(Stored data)
────────────────────────────────────────

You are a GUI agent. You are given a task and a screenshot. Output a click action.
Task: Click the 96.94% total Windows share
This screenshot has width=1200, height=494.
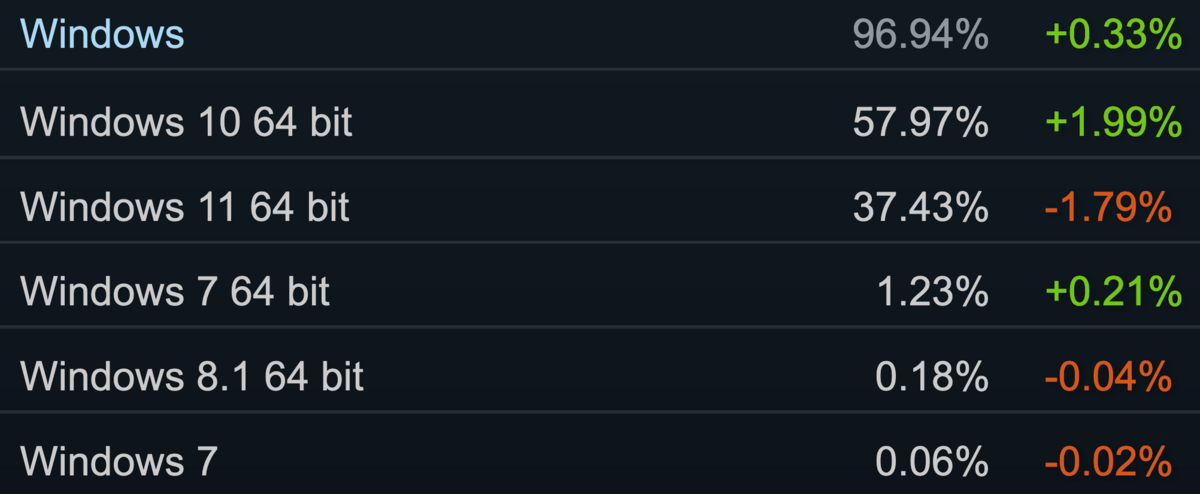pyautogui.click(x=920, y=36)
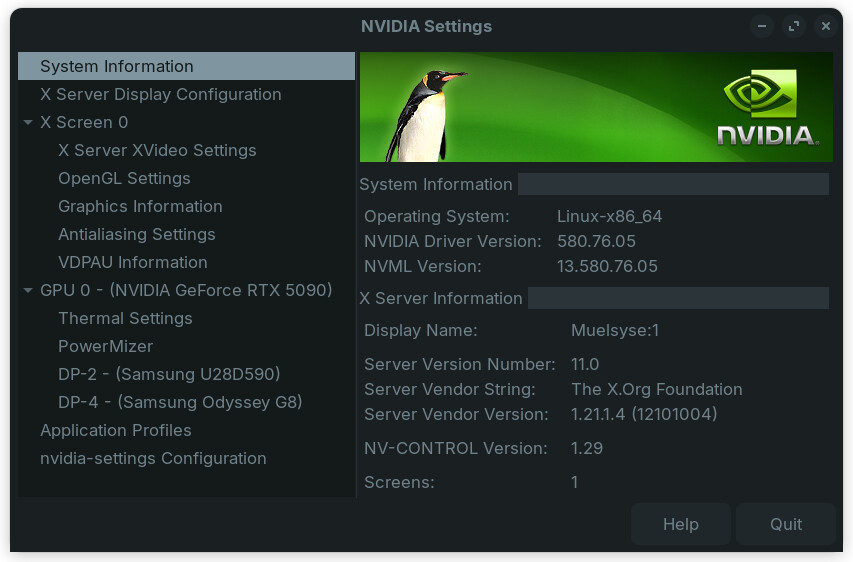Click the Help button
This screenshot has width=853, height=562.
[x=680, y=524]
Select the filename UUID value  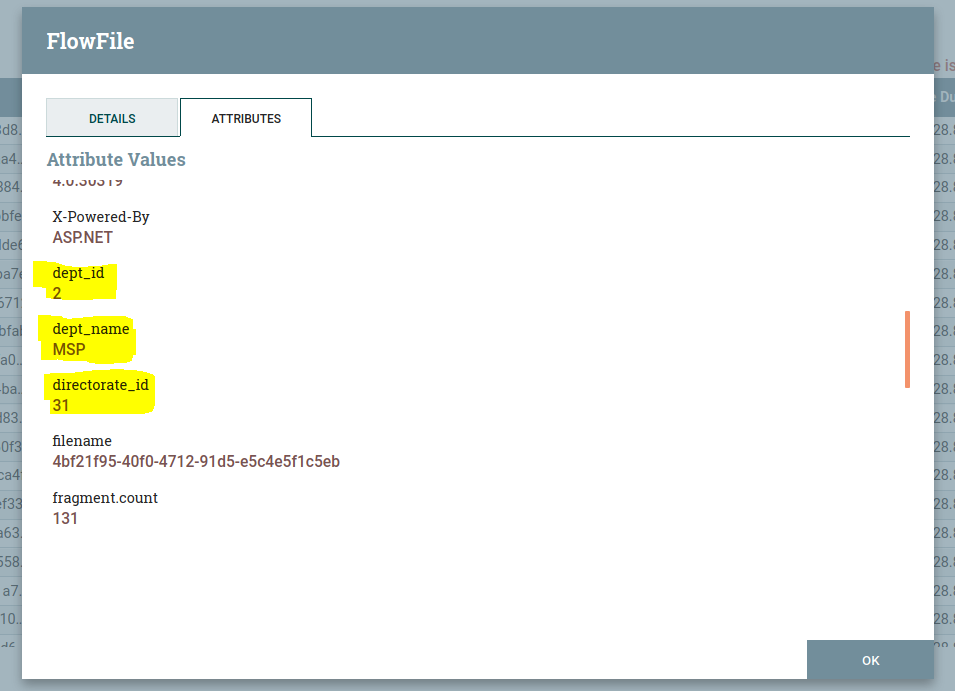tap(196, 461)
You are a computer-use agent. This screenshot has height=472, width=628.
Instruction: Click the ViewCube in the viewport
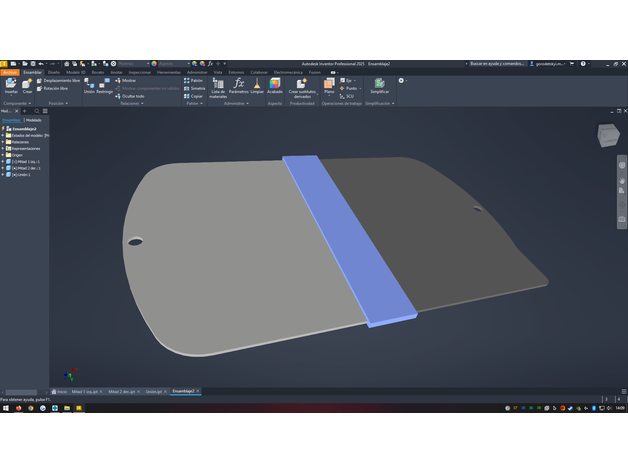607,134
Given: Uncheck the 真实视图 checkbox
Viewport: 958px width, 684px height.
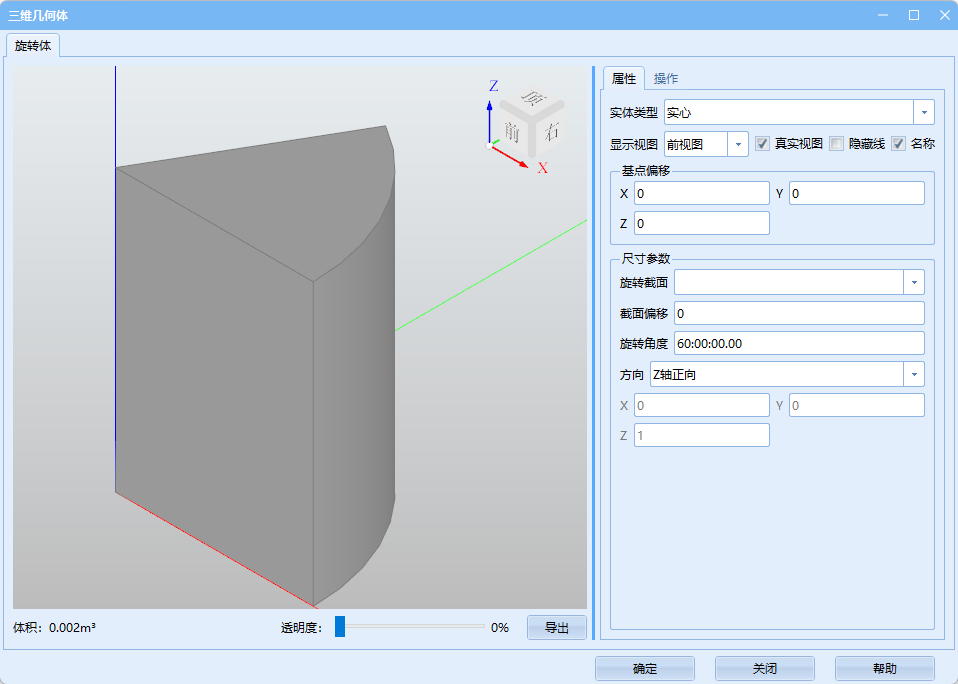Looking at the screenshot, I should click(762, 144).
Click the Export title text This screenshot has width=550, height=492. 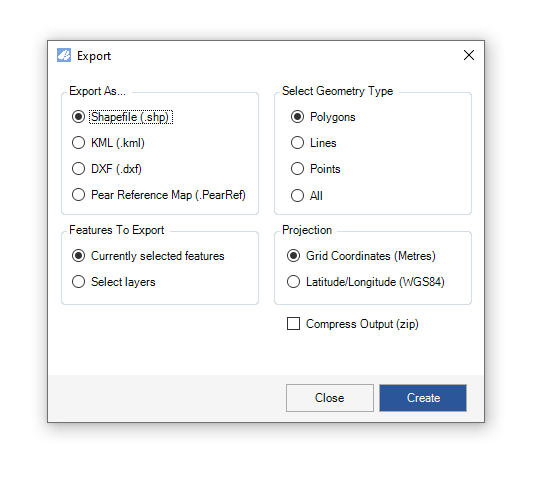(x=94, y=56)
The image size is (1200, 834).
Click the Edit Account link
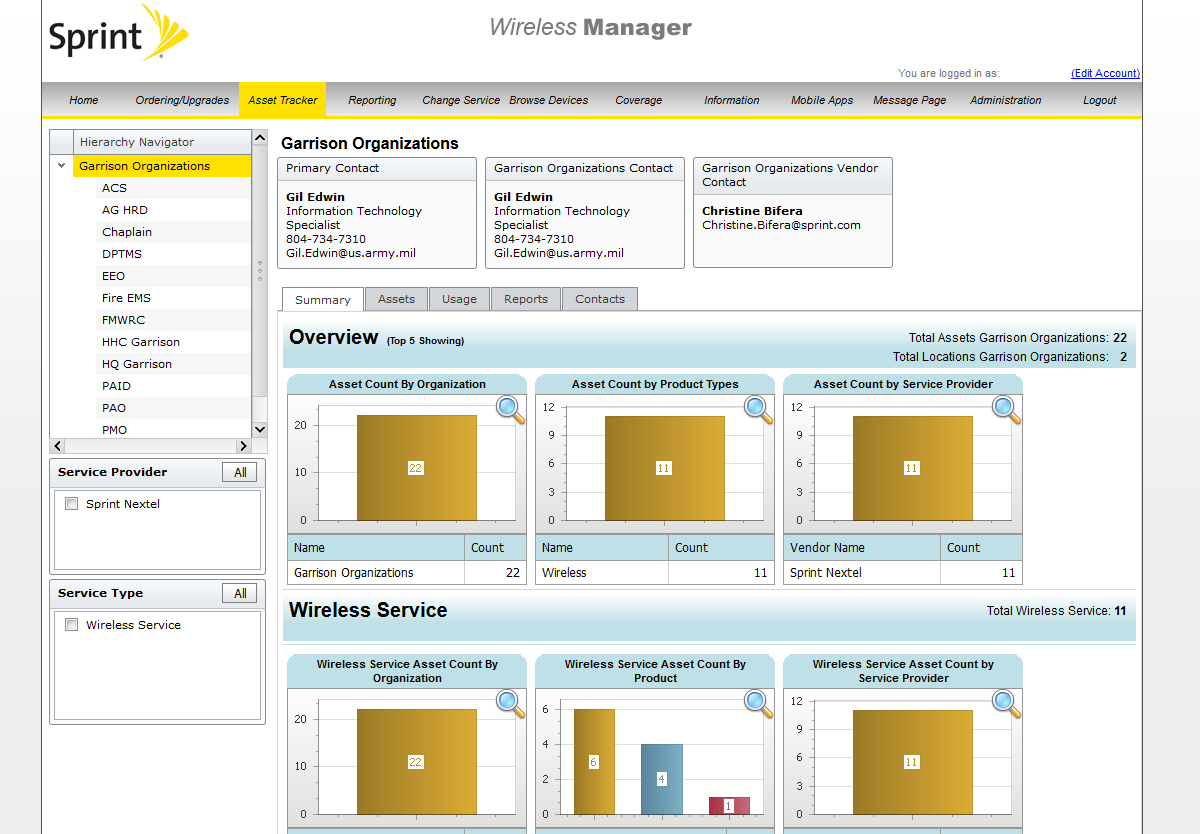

────────────────────────────────────────

* Task prompt *
Some lines of the records above contain the word "agent". How many are there? Reply with the number alone.

* Solution *
2